Abstract:
OBJECTIVE To investigate 1 cluster incident of vancomycin-resistant
Enterococcus faecium (VRE-fm) in intensive care unit (ICU) and formulate targeted prevention and control measures by finding out the infection sources and transmission routes so as to provide bases for precise prevention and control of VRE-fm.
METHODS A epidemiological survey and environmental hygiene surveillance were conducted for 3 patients who were detected with VRE-fm in the ICU of Liuzhou People's Hospital in Jan. 2025. The major links of dissemination of the drug-resistant strains were observed, the effective intervention measures were formulated, and the effects on prevention and control of the strains were evaluated.
RESULTS The mean age of the 3 patients who were detected with VRE-fm was (66.33±16.77) years old, their beds were adjacent to each other and had an intersection of the length of hospital stay and the diagnosis and treatment personnel, and 2 of them had the same result of antimicrobial susceptibility testing. 8 of the environmental samples were tested positive before the intervention, with the isolation rate 21.62%. The result of antimicrobial susceptibility testing indicated that there was cross contamination among the bed units; 2 samples were tested positive for the second environmental sampling after the intervention, with the isolation rate 2.56%, and no sample was tested positive for the third time, there was significant difference(
P<0.05).
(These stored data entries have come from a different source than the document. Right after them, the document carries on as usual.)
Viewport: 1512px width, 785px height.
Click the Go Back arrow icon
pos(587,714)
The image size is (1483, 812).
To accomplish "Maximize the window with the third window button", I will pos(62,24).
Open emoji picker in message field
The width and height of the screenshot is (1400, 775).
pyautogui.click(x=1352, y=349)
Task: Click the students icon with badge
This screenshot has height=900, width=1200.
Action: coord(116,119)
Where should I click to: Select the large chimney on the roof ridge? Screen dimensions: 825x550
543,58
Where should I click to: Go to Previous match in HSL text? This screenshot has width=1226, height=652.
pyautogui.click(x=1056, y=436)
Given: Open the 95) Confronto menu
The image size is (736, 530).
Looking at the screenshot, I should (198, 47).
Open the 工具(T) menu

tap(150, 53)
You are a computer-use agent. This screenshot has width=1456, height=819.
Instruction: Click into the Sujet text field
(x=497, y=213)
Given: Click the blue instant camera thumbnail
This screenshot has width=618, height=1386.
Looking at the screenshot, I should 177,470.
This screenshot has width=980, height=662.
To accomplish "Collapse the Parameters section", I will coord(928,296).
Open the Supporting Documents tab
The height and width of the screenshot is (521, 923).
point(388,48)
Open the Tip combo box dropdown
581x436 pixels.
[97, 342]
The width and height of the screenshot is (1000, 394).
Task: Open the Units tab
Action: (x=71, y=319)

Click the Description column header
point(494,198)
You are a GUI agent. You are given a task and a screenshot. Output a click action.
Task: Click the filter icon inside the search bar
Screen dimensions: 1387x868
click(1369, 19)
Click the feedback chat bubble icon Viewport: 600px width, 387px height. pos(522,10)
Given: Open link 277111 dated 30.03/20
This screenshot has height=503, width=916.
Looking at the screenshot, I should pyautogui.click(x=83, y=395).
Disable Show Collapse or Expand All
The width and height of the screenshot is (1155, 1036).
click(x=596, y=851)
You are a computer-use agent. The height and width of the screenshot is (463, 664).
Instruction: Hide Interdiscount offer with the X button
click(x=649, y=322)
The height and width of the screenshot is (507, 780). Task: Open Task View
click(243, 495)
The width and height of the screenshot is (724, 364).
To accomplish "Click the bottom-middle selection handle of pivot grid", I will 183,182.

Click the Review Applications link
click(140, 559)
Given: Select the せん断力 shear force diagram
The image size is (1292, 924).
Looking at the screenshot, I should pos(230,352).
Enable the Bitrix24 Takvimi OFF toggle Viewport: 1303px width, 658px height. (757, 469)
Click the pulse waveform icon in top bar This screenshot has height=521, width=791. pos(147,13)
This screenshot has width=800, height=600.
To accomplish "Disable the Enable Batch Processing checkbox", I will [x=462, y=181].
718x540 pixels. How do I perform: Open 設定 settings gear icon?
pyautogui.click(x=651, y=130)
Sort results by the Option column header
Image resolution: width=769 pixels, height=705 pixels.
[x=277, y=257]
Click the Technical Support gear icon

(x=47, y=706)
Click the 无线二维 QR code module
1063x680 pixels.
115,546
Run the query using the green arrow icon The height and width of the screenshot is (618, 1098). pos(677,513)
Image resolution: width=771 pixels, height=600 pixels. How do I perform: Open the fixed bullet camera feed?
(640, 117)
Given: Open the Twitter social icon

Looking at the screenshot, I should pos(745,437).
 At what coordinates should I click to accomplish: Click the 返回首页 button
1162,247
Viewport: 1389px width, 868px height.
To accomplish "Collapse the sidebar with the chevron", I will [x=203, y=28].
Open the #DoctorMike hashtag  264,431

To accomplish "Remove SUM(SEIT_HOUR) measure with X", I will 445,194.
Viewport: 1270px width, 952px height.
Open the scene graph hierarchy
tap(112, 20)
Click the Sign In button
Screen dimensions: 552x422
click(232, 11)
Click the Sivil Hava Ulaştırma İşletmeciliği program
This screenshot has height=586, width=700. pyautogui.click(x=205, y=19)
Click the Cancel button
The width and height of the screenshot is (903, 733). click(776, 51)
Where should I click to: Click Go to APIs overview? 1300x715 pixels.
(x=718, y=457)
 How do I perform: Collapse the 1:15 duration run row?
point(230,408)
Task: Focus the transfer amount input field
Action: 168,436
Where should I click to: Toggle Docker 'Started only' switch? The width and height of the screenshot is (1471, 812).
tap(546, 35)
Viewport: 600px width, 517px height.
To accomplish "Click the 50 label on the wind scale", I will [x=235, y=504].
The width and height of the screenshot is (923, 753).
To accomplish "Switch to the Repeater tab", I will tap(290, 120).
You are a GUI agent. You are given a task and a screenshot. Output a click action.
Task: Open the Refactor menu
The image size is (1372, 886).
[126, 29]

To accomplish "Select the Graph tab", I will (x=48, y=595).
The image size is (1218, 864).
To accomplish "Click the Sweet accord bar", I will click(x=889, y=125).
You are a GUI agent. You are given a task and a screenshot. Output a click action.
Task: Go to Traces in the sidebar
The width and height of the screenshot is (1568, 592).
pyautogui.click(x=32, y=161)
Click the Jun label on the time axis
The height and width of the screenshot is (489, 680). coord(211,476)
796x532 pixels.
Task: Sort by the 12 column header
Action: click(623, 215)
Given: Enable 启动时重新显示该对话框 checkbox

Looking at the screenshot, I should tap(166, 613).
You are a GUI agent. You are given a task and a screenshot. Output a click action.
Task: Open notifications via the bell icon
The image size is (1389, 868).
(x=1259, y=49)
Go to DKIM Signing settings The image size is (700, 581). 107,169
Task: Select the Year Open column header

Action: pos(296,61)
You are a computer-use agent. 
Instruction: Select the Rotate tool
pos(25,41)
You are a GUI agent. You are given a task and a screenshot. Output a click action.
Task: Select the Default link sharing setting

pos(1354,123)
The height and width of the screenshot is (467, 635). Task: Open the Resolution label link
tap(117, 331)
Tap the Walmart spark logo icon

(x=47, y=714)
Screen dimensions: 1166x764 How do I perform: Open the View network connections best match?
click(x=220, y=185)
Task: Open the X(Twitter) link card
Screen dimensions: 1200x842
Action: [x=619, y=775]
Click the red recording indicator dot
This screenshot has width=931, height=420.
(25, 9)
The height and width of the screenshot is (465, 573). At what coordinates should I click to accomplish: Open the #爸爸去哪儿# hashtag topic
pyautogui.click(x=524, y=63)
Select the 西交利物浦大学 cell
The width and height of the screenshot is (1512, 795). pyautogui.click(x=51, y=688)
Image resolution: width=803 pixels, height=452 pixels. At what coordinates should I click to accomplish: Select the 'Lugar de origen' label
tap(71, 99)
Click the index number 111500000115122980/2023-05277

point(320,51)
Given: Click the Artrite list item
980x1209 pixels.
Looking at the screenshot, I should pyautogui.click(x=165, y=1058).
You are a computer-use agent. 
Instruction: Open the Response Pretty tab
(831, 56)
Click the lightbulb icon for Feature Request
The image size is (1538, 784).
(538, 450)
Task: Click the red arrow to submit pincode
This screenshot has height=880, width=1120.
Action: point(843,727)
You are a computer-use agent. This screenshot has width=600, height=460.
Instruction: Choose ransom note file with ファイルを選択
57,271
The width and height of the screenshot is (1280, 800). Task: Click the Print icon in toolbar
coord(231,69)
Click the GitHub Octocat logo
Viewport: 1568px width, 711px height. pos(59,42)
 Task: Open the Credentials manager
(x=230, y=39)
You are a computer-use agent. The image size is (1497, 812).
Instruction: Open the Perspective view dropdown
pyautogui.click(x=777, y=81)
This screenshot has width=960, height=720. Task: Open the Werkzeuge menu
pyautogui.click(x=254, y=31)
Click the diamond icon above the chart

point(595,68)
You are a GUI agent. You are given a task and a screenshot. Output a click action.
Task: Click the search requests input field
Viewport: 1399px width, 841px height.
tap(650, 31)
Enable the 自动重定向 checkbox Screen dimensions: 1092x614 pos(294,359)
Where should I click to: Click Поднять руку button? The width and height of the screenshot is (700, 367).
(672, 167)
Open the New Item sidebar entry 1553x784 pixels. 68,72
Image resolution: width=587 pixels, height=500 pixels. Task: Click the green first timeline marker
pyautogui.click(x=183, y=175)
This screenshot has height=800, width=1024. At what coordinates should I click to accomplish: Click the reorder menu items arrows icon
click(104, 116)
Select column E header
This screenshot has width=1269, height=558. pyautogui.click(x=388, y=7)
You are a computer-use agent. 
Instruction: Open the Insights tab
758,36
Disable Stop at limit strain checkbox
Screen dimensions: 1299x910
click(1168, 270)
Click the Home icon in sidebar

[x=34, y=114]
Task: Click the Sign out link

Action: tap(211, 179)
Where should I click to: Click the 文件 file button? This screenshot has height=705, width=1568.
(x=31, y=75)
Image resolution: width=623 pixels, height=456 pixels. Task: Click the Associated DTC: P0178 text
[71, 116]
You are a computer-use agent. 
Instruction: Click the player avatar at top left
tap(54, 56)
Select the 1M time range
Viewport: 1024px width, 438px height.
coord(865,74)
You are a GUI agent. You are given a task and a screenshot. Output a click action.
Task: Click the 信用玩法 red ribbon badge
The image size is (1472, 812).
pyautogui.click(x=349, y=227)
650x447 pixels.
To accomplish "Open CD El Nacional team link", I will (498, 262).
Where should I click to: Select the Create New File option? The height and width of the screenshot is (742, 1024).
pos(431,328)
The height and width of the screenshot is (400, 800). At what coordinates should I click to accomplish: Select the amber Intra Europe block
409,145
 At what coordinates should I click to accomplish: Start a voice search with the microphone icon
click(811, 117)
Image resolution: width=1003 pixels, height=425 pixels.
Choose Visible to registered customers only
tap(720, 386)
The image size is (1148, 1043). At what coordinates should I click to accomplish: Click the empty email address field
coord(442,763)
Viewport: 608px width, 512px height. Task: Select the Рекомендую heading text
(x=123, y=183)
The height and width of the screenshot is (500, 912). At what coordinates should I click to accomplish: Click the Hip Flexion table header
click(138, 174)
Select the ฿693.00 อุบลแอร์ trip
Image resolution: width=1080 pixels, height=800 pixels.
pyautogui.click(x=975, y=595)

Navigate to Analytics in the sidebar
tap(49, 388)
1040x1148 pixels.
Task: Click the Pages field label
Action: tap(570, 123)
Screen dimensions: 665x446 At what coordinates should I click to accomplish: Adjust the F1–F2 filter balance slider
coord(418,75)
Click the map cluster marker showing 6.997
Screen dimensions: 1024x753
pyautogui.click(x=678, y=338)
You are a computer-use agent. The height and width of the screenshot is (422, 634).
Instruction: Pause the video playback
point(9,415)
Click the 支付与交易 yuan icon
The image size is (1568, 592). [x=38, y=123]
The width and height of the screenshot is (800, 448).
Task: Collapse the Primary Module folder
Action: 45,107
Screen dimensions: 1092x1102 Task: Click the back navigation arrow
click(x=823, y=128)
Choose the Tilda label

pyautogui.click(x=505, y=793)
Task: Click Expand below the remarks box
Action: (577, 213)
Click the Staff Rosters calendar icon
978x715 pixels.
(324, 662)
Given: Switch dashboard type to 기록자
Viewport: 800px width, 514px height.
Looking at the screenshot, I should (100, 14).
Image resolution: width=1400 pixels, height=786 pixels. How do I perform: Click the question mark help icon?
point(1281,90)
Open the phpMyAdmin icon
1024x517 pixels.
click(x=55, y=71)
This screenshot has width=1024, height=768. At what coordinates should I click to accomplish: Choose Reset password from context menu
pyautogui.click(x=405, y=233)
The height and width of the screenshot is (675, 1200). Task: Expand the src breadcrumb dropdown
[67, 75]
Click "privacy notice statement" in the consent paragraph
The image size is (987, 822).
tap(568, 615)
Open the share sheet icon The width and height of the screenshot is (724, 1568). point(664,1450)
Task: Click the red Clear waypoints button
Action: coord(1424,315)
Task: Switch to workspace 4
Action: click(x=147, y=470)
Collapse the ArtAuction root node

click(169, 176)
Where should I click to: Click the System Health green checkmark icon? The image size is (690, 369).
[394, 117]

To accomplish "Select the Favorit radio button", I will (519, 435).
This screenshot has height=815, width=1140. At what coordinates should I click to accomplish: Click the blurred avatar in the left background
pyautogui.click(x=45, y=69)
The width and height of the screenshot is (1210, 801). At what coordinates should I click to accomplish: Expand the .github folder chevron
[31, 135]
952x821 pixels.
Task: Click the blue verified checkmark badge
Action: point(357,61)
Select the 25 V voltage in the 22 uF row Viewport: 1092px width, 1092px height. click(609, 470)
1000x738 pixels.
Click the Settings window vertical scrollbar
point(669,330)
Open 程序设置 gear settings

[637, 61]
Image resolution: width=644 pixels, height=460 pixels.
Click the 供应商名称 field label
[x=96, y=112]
VRE-fm was not found on the hand surface samples from health care workers, but 1 doctor and 1 nurse were detected with excessive bacterial colony counts on their hands. Based on the clinical manifestations and retesting result of the patients, the patient of Bed 16 was diagnosed with specimen contamination, the patient of Bed 15 was diagnosed with VRE-fm colonization, and the patient of bed 14 was diagnosed with VRE-fm health care-associated infection (HAI). The nosocomial transmission of VRE-fm was effective under control after comprehensive intervention measures were taken.
CONCLUSIONS The incident is an outbreak of VRE-fm clustering in the ICU and is closely associated with inadequate environmental cleaning and disinfection, poor compliance with hand hygiene, and deficiencies in management. The transmission chain of VRE-fm is successfully and promptly interrupted through comprehensive measures including enhancement of environmental cleaning and disinfection, single-room isolation, strict adherence to hand hygiene protocols, and multidisciplinary collaboration for prevention and control.